A fire is burning in the “unsleeping lamp” at St. George Orthodox Christian Cathedral in Wichita, a fire that Orthodox Christians believe is tied to a miracle and the resurrection of Christ.
It’s the first time the Holy Fire has made its way to Wichita – and the first confirmed time that the flame, believed to have originated in Jesus’ tomb, has made it from Jerusalem to the United States.
Carried from Jerusalem to New York in a private plane, the Holy Fire is now being taken to Orthodox churches across the United States by priests and parishioners.
For Wichitan Matthew Ash, bringing the fire from Stillwater, Oklahoma, to St. George meant surrounding four candles with potting soil in a large stock pot – then driving carefully, trying not to slosh wax over the flames.
“It’s like a mini pilgrimage,” Ash said. “It’s a prayerful time in the car when you’re with the Holy Fire driving hundreds of miles. For me that’s something I’ll always carry with me. It’s a pilgrimage for the people who are delivering it, it’s a pilgrimage for the people who are coming to see the Holy Fire.”
Ash, like other Orthodox Christians, believes the fire he carried from Stillwater to Wichita originated in a miracle in Christ’s tomb.
Every year, the patriarch of Jerusalem, one of the leaders of the Eastern Orthodox Church, goes into the tomb on the day before Easter. According to church tradition, fire rises out of the stone on which Jesus’ body laid. At first, the fire is said to be cool enough to touch, although it later acts like ordinary flame.
The patriarch lights candles, then returns outside the tomb where the fire is used to light other candles and lanterns.
Ash brought the fire from Stillwater to Wichita on May 7. It had reached Stillwater from Independence, Missouri.
Since the fire landed in New York in April, it has been taken to all but a handful of states. Orthodox Christians coordinate via Facebook and a Google map to arrange meet-ups to light their candles and lanterns. Some carry candles in car cup-holders or buckets of sand. There’s a plan for the fire to reach San Francisco by June 10; churches in Alaska and in Cuba have also requested the flame.

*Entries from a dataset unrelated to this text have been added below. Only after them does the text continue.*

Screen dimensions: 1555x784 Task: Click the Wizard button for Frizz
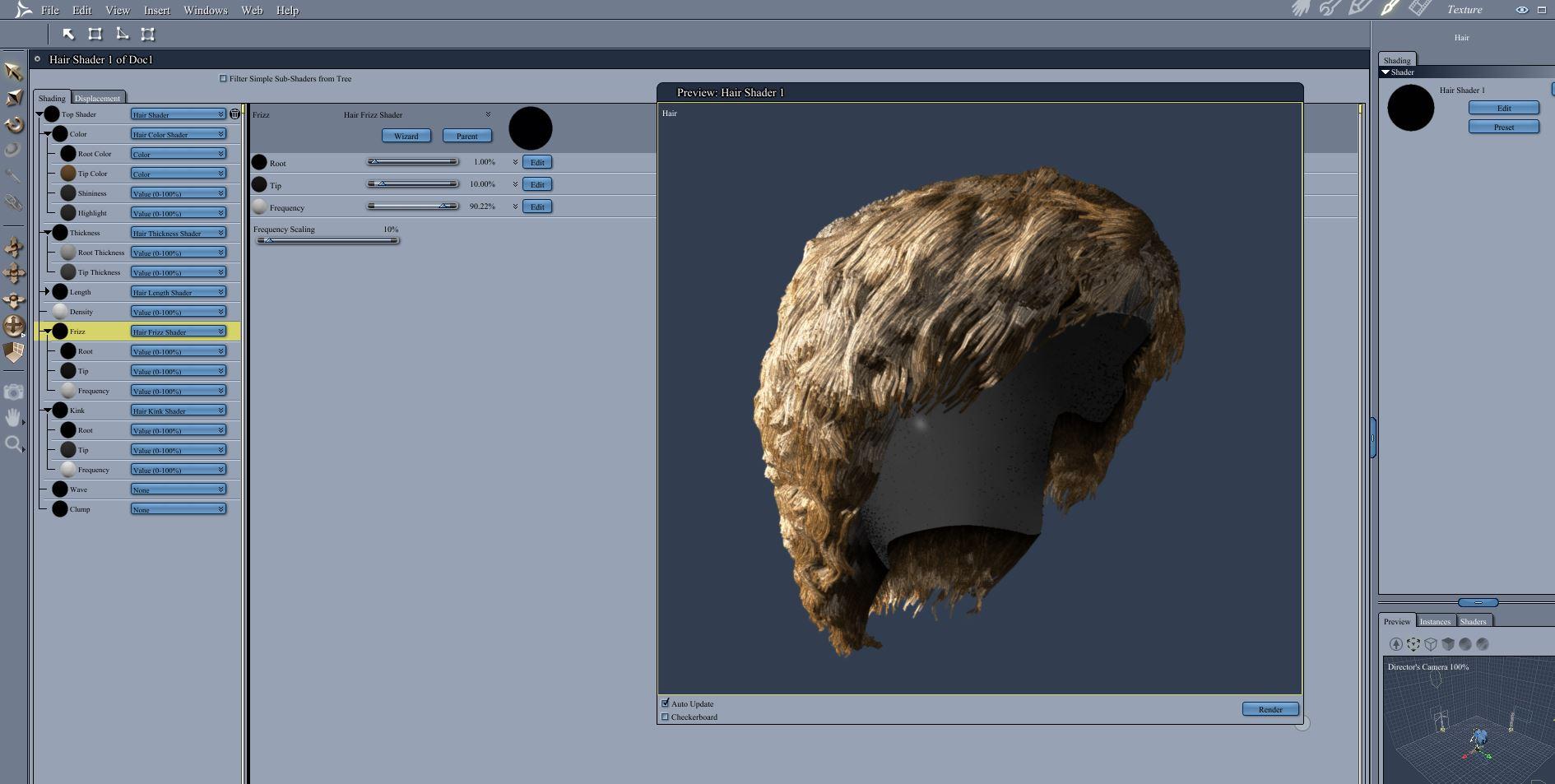click(x=406, y=136)
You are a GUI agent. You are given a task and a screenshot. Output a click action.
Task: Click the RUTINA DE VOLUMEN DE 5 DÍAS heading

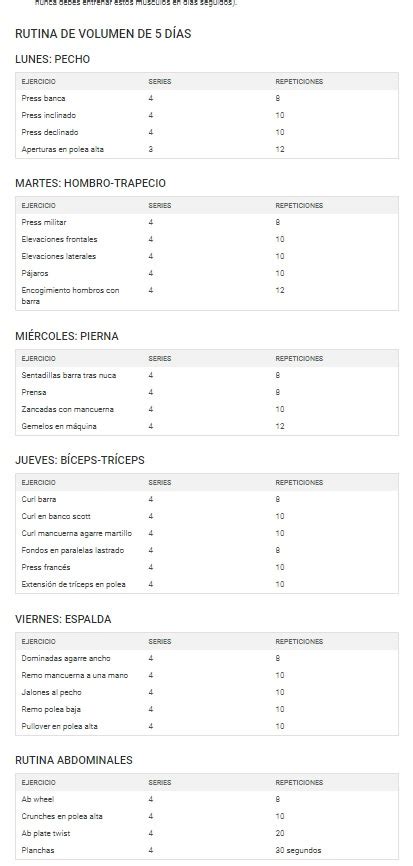[103, 34]
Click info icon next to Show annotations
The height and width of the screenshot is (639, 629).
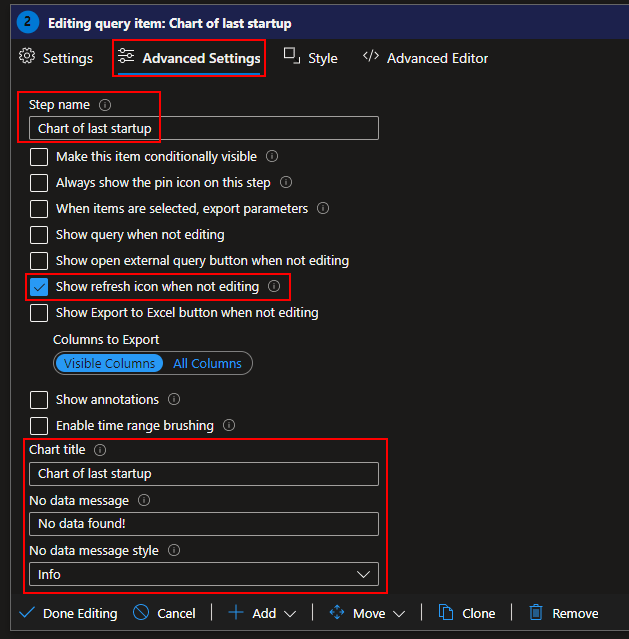[x=174, y=400]
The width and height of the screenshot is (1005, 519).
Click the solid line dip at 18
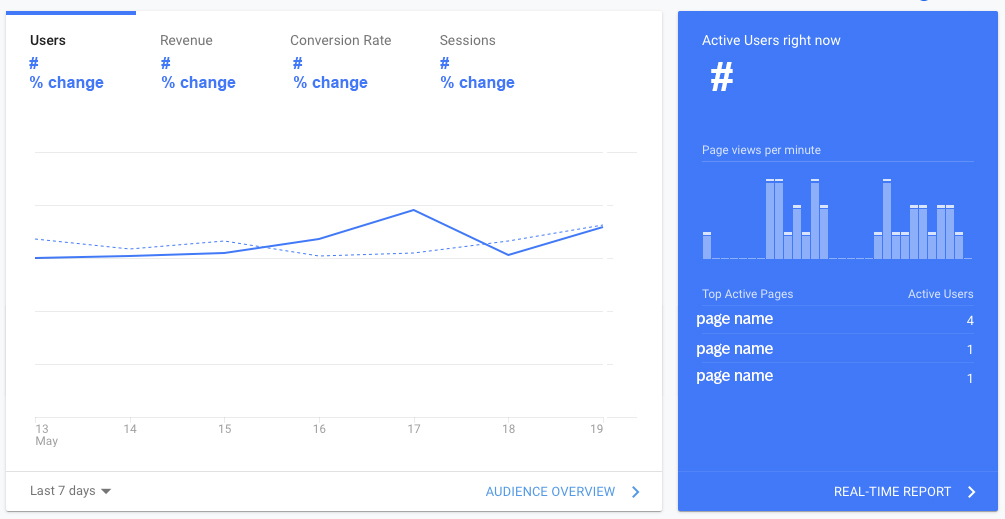coord(508,254)

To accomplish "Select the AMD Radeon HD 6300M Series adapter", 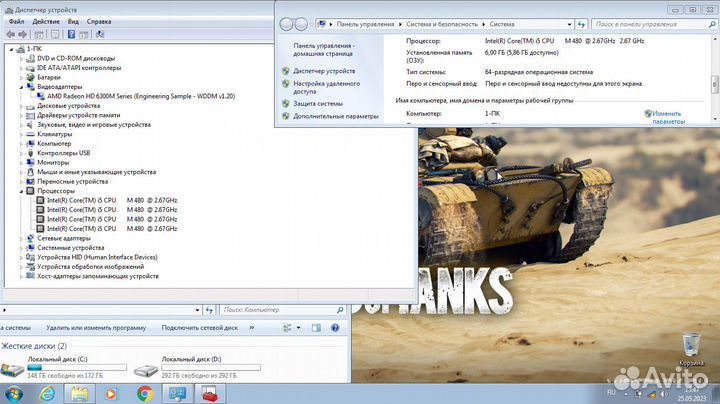I will pyautogui.click(x=139, y=96).
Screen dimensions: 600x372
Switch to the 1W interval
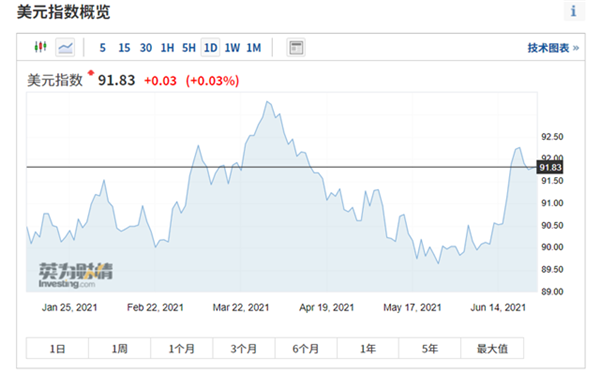(x=232, y=48)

While the fire is usually taken across Eurasia by pilgrims, this is the first year that a group called St. Andrew the First-Called Foundation has chartered a private plane to bring it to the United States and London. The Moscow-based organization has flown the fire from Israel to Russia since 2003, according to USA Today.

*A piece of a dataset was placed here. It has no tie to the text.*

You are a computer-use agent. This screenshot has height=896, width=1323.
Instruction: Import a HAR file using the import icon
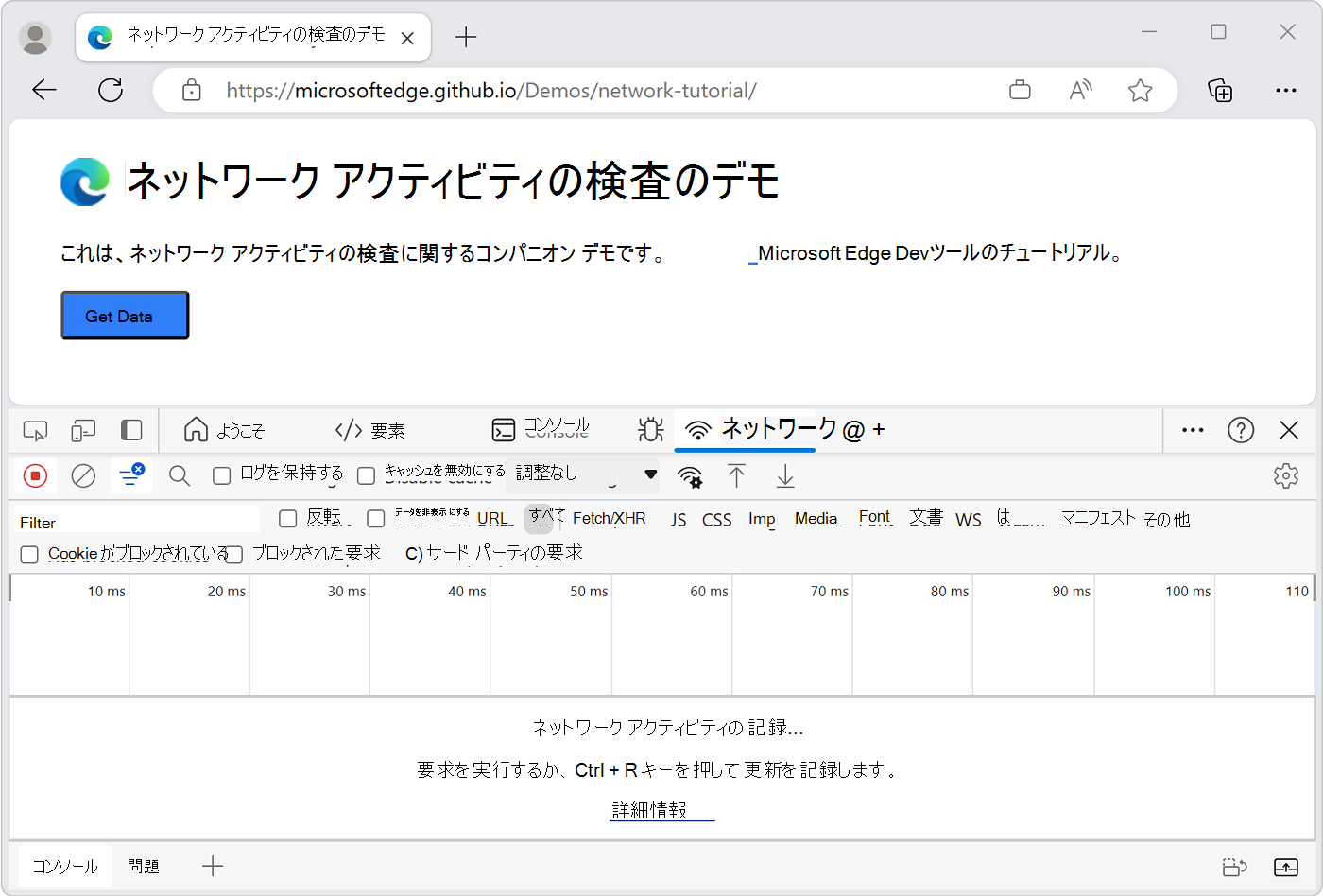(x=737, y=477)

When Ash finally reached St. George in Wichita, it was shortly before the cathedral’s Sunday service ended. He had to park far from the church on a windy day.
The first candle he tried to carry to the church was snuffed out by the wind. He took it back to the car and relit it – only to have it snuffed out a second time. On his third trip, Ash made it into the church with the candle of Holy Fire and was able to light the lamps in the church.
On his way home, all four candles in his car went out.
“I took it as God saving me from being too prideful of having the Holy Fire in my home,” Ash said.
For the Rev. Paul O’Callaghan, dean of St. George, having the sanctuary lamp burning with the Holy Fire provides a “sense of connectedness to the physical site of the resurrection of Christ.”
The church also has water from the Jordan River, where Jesus was baptized, that is mixed with other water for baptisms. It has wine from the town of Cana in Galilee, the site of Jesus’ first miracle, that is mixed into the cup of wine given at weddings.
Although O’Callaghan thinks the Holy Fire could possibly have made it to the United States before, he’s never heard of it coming to this area. This year there seems to be a greater passion for spreading it from believer to believer than in the past, he said.
“It’s not something in itself that’s holy or that has some mystical power or anything of that nature,” O’Callaghan said. “It’s a phenomenon that symbolizes our faith in Christ’s resurrection, the light of the empty tomb and our unity throughout the orthodox world in confessing Christ’s resurrection.”